*WHAT IS NEEDED:* Select, from the material below, each line with "España" in it.

*RECORDS SUPPLIED:*
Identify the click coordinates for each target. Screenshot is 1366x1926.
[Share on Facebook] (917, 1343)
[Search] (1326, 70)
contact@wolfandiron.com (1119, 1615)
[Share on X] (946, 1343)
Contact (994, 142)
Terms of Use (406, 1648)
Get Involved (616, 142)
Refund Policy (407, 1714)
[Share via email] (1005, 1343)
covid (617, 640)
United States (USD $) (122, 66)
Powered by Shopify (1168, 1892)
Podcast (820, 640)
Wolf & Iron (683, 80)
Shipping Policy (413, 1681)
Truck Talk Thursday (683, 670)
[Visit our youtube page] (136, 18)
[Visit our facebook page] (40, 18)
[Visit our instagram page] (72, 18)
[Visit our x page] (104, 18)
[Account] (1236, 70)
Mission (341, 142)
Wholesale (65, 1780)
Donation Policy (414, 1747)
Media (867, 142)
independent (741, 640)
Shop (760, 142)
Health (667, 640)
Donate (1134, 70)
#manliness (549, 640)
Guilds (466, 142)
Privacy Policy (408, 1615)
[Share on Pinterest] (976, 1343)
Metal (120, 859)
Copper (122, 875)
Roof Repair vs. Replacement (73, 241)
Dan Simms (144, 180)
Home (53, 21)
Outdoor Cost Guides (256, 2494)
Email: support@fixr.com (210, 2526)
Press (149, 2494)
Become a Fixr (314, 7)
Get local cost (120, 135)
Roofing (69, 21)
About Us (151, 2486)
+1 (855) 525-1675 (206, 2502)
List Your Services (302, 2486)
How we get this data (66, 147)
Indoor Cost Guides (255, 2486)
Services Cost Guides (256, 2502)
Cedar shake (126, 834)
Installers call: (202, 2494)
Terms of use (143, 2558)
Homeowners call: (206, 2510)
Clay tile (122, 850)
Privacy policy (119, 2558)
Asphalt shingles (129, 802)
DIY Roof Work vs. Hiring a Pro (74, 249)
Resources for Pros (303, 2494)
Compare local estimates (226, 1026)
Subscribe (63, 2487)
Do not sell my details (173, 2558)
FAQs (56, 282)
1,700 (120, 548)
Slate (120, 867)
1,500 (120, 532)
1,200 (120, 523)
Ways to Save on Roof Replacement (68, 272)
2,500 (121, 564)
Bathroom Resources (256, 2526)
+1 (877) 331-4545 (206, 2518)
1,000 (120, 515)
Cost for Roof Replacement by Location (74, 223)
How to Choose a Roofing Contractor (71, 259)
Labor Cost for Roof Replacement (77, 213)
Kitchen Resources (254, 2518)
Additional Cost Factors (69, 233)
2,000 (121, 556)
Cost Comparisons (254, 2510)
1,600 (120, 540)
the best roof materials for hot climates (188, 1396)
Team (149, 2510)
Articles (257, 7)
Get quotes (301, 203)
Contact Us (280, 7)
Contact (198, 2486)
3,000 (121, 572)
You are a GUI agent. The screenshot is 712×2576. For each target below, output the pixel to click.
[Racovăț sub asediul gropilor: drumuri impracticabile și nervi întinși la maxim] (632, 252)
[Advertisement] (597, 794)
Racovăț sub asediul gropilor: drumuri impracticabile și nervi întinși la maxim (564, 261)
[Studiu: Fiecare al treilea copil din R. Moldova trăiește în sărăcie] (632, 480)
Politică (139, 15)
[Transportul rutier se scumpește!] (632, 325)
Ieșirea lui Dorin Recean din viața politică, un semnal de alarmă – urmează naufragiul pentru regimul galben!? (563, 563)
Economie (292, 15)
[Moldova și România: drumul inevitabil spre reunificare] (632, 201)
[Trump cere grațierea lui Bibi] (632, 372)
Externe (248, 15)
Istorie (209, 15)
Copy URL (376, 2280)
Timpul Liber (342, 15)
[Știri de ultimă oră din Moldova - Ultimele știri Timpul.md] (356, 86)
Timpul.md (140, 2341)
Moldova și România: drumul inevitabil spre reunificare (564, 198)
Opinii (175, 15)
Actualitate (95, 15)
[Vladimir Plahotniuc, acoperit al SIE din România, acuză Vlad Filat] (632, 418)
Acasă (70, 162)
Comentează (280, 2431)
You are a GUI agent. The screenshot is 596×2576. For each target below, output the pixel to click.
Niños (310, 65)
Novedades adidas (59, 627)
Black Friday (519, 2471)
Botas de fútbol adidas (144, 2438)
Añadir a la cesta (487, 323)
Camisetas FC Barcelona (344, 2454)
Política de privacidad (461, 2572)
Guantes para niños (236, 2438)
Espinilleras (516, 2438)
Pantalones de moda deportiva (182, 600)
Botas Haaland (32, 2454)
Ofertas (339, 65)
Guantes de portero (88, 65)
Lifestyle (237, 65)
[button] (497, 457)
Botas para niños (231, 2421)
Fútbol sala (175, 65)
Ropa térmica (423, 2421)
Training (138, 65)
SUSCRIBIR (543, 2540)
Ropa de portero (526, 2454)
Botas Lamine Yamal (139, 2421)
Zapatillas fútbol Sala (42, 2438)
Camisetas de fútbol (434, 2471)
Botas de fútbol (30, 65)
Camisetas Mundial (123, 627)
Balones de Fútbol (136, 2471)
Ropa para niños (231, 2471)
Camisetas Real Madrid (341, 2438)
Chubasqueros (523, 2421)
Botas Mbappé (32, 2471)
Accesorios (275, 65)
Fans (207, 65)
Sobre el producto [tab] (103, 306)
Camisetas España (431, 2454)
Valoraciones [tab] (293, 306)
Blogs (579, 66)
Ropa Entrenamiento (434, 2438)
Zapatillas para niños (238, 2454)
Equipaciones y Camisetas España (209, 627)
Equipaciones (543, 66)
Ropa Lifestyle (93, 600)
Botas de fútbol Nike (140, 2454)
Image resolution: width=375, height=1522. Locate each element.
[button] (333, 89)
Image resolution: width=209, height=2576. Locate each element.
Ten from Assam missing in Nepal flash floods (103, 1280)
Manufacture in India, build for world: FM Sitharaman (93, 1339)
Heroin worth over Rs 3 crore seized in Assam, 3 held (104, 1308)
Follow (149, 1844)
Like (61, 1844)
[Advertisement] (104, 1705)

*RESULT FOR THIS EXERCISE:*
Camisetas España (431, 2454)
Equipaciones y Camisetas España (209, 627)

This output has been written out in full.